On Fri, Sep 18, 2015 at 2:18 AM, Lukas Tönne <lukas.toenne at gmail.com> wrote:

> I want to argue for adding a new concept to the new depsgraph design, which
> i tentatively call "Data Nodes".
>
> The new dependency graph currently supports most of the old depsgraph's
> functionality and has fixed some issues relating to pose animation, but has
> not yet started to actually add finer detailed operations or actual new
> functionality. In fact, some important parts are still missing (e.g.
> pruning of hidden object evaluation), and some features have been ported
> from the old implementation in the same awkward fashion (layers, uber-eval
> nodes).
>
> Note for clarity: I will use "dependency graph" to mean the NEW dependency
> graph, and prefix it with "old" when referring to the old implementation.
>
> A logical expectation would be to handle modifier evaluations and later
> nodes through scheduled operations in the depsgraph. This would mean that a
> node graph (aka node "tree") is translated into a set of interdependent
> operations, which are scheduled for threaded execution and can run in
> parallel where they don't depend on each other. There are provisions in the
> depsgraph for individual modifier operations, which are currently a simple
> chain - but these are just stubs and do not yet create actual data.
>
> A typical case with nodes is that a lot of the nodes in a graph are not
> actually used for the final result. Users often create whole branches of
> nodes that are either muted or not connected to some output node, i.e. they
> should not be evaluated. The current definition of "dependency" makes it
> difficult to implement pruning in a consistent way. One might consider to
> actually rebuild the whole dependency graph every time the set of active
> nodes is changed and completely leave away unused nodes. Information on
> visibility and such would not need to be stored in nodes at all, any node
> in the graph is also used.
>
> However, the depsgraph is supposed to be a permanent description of the
> scene relations that is not rebuilt very often. More importantly: the
> depsgraph schedules operations for a whole range of situations, like
> - property changes
> - layer and object visibility changes
> - time changes
> - incremental simulation steps
> - render database updates
>
> All of these situations can have different "used" data (an object may be
> invisible during renders, simulation steps can apply only to rigid bodies,
> etc.). Building a specialized depsgraph for each of them is not very
> desirable.
>
> The set of necessary operations to be scheduled is not just defined by
> "what has changed", but also by "what is needed/visible". Note how both of
> these labels are written in terms of _data_ rather than operations.

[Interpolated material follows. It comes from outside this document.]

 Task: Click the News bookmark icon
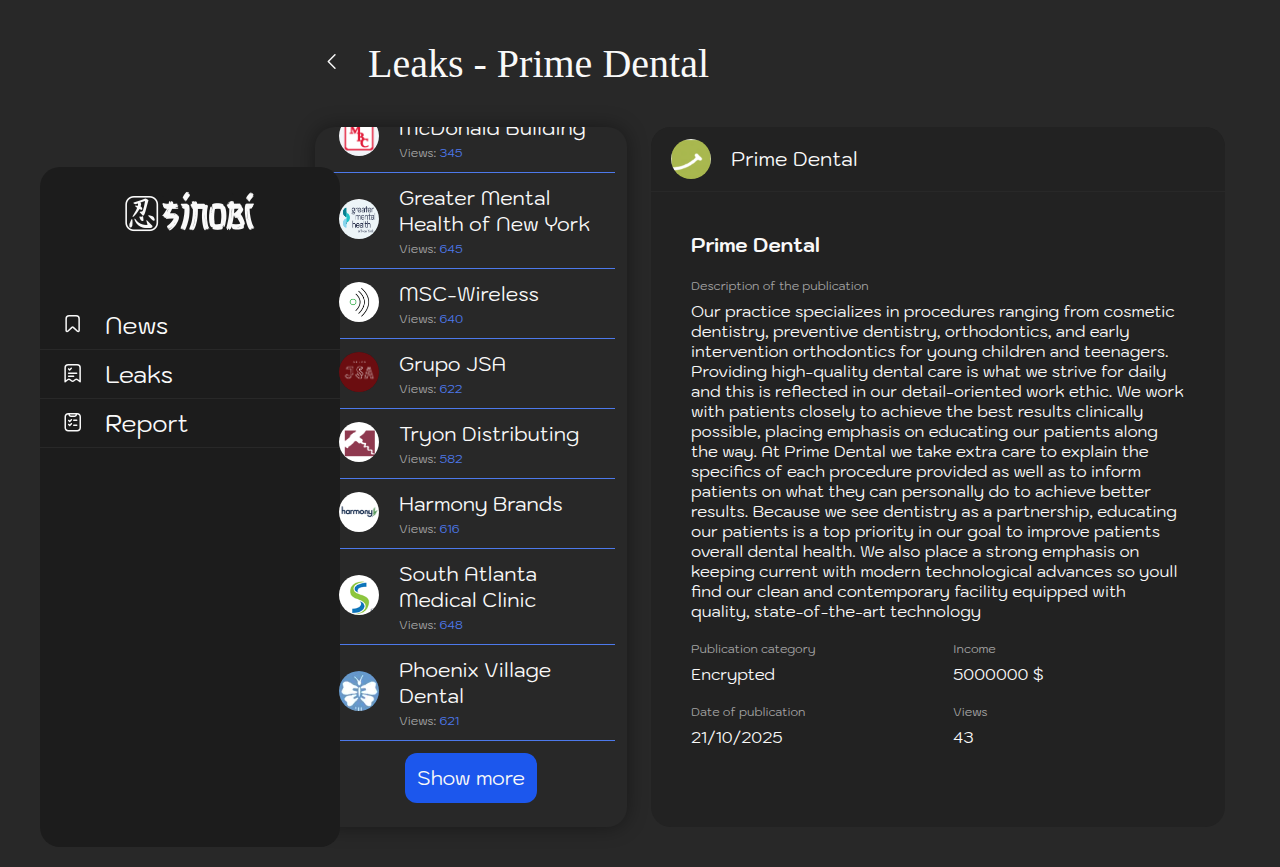tap(72, 324)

In the
> dependency graph all data is the result of a single operation, so we can
> just as well use "operation" nodes to represent a piece of data that this
> operation writes to, like object transformations, a DerivedMesh, render
> results. The trouble with the strict operation nodes in the depsgraph is
> that no explicit "end points" for data exist, which tie data to its final
> purpose (like the derivedFinal mesh in objects). In consequence,
> backtracking used-ness of operations based on final visibility is not
> possible without fully rebuilding the depsgraph.
>
> Beside lacking such "data nodes", the current way of forward-propagating
> ("flushing") evaluation tags through the dependency nodes also needs to be
> augmented by a backward-propagated "used node" set. Currently, a node is
> always scheduled if any of its parent nodes is scheduled (i.e. some input
> data has changed), but if a child node isn't actually used the parents will
> still be scheduled. This wasn't a problem in the old depsgraph, because of
> the coarse nodes which could store a coherent visibility flag for each
> individual node. With the finer resolution in the new depsgraph and the
> expected differentiation in evaluation cases the problem becomes more
> apparent.
>
> Finally, the addition of explicit data nodes could solve a big design
> problem with generated data in Blender: All the current depsgraph
> operations use _implicit_ references to data in the DNA for storing runtime
> results (mostly overriding obmat and the derivedFinal mesh result in
> Object). Data nodes could help manage transient runtime data. The operation
> scheduling state can be used to manage the lifetime of such data
> efficiently, to avoid overhead from keeping unnecessary buffers allocated.
> Multiple variants of objects (branching operations) are possible if data is
> not glued to DNA instances.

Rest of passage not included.